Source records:
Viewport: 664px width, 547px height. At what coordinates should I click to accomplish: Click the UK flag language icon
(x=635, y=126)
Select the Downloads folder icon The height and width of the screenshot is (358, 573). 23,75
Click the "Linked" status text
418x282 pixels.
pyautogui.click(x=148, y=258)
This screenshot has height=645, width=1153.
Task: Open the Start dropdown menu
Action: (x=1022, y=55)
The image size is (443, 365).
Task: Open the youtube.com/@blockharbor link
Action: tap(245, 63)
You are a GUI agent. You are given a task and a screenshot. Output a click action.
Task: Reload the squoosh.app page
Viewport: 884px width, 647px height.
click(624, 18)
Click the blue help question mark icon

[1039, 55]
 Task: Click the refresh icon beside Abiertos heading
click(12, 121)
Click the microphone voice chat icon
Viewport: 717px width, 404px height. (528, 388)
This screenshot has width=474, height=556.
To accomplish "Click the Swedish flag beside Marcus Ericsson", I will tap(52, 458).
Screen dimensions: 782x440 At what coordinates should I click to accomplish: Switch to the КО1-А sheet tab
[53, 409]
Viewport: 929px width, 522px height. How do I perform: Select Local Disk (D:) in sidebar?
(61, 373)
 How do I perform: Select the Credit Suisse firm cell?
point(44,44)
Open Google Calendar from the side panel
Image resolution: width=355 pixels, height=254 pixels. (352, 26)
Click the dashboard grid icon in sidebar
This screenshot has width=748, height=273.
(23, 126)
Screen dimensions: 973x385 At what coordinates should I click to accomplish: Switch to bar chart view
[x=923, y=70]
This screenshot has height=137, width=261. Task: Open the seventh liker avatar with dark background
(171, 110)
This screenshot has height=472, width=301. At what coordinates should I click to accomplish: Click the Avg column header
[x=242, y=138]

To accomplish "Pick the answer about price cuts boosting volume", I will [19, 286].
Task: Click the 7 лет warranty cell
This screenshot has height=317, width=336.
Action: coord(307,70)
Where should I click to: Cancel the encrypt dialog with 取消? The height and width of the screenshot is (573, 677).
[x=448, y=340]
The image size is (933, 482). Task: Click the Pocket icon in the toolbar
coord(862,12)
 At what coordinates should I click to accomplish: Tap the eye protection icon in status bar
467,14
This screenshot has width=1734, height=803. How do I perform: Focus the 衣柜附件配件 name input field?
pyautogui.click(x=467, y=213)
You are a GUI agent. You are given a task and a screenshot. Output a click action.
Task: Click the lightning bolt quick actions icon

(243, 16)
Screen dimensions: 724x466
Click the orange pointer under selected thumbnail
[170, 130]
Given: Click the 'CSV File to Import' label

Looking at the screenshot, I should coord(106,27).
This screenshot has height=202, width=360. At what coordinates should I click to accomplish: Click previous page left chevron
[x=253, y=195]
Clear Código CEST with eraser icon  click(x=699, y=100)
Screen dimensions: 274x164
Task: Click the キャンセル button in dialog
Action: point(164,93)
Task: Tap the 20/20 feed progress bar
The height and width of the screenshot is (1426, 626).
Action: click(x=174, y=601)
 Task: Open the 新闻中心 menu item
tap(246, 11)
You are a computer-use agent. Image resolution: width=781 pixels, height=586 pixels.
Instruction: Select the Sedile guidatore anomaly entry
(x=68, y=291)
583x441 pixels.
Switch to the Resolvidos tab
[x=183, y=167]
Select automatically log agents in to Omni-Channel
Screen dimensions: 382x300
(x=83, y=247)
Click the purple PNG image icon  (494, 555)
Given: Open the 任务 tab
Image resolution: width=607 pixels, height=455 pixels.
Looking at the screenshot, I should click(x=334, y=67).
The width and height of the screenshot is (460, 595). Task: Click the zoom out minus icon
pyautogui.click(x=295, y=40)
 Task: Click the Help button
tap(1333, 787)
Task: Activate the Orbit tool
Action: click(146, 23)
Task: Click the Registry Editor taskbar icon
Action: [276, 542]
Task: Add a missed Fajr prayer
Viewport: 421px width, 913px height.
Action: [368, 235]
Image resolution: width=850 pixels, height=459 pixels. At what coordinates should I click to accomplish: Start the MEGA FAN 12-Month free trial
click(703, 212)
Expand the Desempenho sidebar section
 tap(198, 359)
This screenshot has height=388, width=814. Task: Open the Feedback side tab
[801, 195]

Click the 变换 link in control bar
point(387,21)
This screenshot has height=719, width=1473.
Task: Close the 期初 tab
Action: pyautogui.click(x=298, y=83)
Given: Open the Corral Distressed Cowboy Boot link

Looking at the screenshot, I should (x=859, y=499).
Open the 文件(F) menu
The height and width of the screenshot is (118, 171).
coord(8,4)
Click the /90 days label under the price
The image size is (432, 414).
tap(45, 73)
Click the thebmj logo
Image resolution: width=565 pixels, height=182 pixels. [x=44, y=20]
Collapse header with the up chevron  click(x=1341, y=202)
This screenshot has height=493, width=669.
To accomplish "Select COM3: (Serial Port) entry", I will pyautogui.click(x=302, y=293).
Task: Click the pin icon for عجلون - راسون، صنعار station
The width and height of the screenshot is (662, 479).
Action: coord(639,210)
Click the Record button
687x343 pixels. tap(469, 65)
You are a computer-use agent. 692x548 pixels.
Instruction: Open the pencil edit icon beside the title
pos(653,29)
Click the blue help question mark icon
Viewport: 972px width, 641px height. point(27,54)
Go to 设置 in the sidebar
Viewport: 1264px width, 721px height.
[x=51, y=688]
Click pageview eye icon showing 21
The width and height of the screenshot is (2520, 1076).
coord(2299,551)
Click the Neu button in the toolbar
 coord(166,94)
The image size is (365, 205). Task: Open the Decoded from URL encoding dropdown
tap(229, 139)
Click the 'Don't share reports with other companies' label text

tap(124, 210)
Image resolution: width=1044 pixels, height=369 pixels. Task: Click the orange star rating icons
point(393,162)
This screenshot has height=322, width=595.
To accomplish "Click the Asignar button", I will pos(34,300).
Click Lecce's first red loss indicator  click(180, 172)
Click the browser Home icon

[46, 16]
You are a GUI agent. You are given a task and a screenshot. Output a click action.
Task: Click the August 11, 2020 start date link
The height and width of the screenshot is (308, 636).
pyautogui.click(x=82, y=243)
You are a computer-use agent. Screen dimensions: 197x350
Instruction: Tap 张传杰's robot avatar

**WHAT TO DO:**
Write out every record, exactly as written.

**RESULT OF THIS EXERCISE:**
Viewport: 664px width, 547px height. At what coordinates should I click to accomplish: Click the UK flag language icon
(x=635, y=126)
Select the Downloads folder icon The height and width of the screenshot is (358, 573). 23,75
Click the "Linked" status text
418x282 pixels.
pyautogui.click(x=148, y=258)
This screenshot has height=645, width=1153.
Task: Open the Start dropdown menu
Action: (x=1022, y=55)
The image size is (443, 365).
Task: Open the youtube.com/@blockharbor link
Action: tap(245, 63)
You are a GUI agent. You are given a task and a screenshot. Output a click action.
Task: Reload the squoosh.app page
Viewport: 884px width, 647px height.
click(624, 18)
Click the blue help question mark icon

[1039, 55]
 Task: Click the refresh icon beside Abiertos heading
click(12, 121)
Click the microphone voice chat icon
Viewport: 717px width, 404px height. (528, 388)
This screenshot has width=474, height=556.
To accomplish "Click the Swedish flag beside Marcus Ericsson", I will tap(52, 458).
Screen dimensions: 782x440 At what coordinates should I click to accomplish: Switch to the КО1-А sheet tab
[53, 409]
Viewport: 929px width, 522px height. How do I perform: Select Local Disk (D:) in sidebar?
(61, 373)
 How do I perform: Select the Credit Suisse firm cell?
point(44,44)
Open Google Calendar from the side panel
Image resolution: width=355 pixels, height=254 pixels. (352, 26)
Click the dashboard grid icon in sidebar
This screenshot has width=748, height=273.
(23, 126)
Screen dimensions: 973x385 At what coordinates should I click to accomplish: Switch to bar chart view
[x=923, y=70]
This screenshot has height=137, width=261. Task: Open the seventh liker avatar with dark background
(171, 110)
This screenshot has height=472, width=301. At what coordinates should I click to accomplish: Click the Avg column header
[x=242, y=138]

To accomplish "Pick the answer about price cuts boosting volume", I will [19, 286].
Task: Click the 7 лет warranty cell
This screenshot has height=317, width=336.
Action: coord(307,70)
Where should I click to: Cancel the encrypt dialog with 取消? The height and width of the screenshot is (573, 677).
[x=448, y=340]
The image size is (933, 482). Task: Click the Pocket icon in the toolbar
coord(862,12)
 At what coordinates should I click to accomplish: Tap the eye protection icon in status bar
467,14
This screenshot has width=1734, height=803. How do I perform: Focus the 衣柜附件配件 name input field?
pyautogui.click(x=467, y=213)
You are a GUI agent. You are given a task and a screenshot. Output a click action.
Task: Click the lightning bolt quick actions icon

(243, 16)
Screen dimensions: 724x466
Click the orange pointer under selected thumbnail
[170, 130]
Given: Click the 'CSV File to Import' label

Looking at the screenshot, I should coord(106,27).
This screenshot has height=202, width=360. At what coordinates should I click to accomplish: Click previous page left chevron
[x=253, y=195]
Clear Código CEST with eraser icon  click(x=699, y=100)
Screen dimensions: 274x164
Task: Click the キャンセル button in dialog
Action: point(164,93)
Task: Tap the 20/20 feed progress bar
The height and width of the screenshot is (1426, 626).
Action: click(x=174, y=601)
 Task: Open the 新闻中心 menu item
tap(246, 11)
You are a computer-use agent. Image resolution: width=781 pixels, height=586 pixels.
Instruction: Select the Sedile guidatore anomaly entry
(x=68, y=291)
583x441 pixels.
Switch to the Resolvidos tab
[x=183, y=167]
Select automatically log agents in to Omni-Channel
Screen dimensions: 382x300
(x=83, y=247)
Click the purple PNG image icon  (494, 555)
Given: Open the 任务 tab
Image resolution: width=607 pixels, height=455 pixels.
Looking at the screenshot, I should click(x=334, y=67).
The width and height of the screenshot is (460, 595). Task: Click the zoom out minus icon
pyautogui.click(x=295, y=40)
 Task: Click the Help button
tap(1333, 787)
Task: Activate the Orbit tool
Action: click(146, 23)
Task: Click the Registry Editor taskbar icon
Action: [276, 542]
Task: Add a missed Fajr prayer
Viewport: 421px width, 913px height.
Action: [368, 235]
Image resolution: width=850 pixels, height=459 pixels. At what coordinates should I click to accomplish: Start the MEGA FAN 12-Month free trial
click(703, 212)
Expand the Desempenho sidebar section
 tap(198, 359)
This screenshot has height=388, width=814. Task: Open the Feedback side tab
[801, 195]

Click the 变换 link in control bar
point(387,21)
This screenshot has height=719, width=1473.
Task: Close the 期初 tab
Action: pyautogui.click(x=298, y=83)
Given: Open the Corral Distressed Cowboy Boot link

Looking at the screenshot, I should (x=859, y=499).
Open the 文件(F) menu
The height and width of the screenshot is (118, 171).
coord(8,4)
Click the /90 days label under the price
The image size is (432, 414).
tap(45, 73)
Click the thebmj logo
Image resolution: width=565 pixels, height=182 pixels. [x=44, y=20]
Collapse header with the up chevron  click(x=1341, y=202)
This screenshot has height=493, width=669.
To accomplish "Select COM3: (Serial Port) entry", I will pyautogui.click(x=302, y=293).
Task: Click the pin icon for عجلون - راسون، صنعار station
The width and height of the screenshot is (662, 479).
Action: coord(639,210)
Click the Record button
687x343 pixels. tap(469, 65)
You are a computer-use agent. 692x548 pixels.
Instruction: Open the pencil edit icon beside the title
pos(653,29)
Click the blue help question mark icon
Viewport: 972px width, 641px height. point(27,54)
Go to 设置 in the sidebar
Viewport: 1264px width, 721px height.
[x=51, y=688]
Click pageview eye icon showing 21
The width and height of the screenshot is (2520, 1076).
coord(2299,551)
Click the Neu button in the toolbar
 coord(166,94)
The image size is (365, 205). Task: Open the Decoded from URL encoding dropdown
tap(229, 139)
Click the 'Don't share reports with other companies' label text

tap(124, 210)
Image resolution: width=1044 pixels, height=369 pixels. Task: Click the orange star rating icons
point(393,162)
This screenshot has height=322, width=595.
To accomplish "Click the Asignar button", I will pos(34,300).
Click Lecce's first red loss indicator  click(180, 172)
Click the browser Home icon

[46, 16]
You are a GUI agent. You are given a task and a screenshot. Output a click action.
Task: Click the August 11, 2020 start date link
The height and width of the screenshot is (308, 636).
pyautogui.click(x=82, y=243)
You are a computer-use agent. Screen dimensions: 197x350
Instruction: Tap 张传杰's robot avatar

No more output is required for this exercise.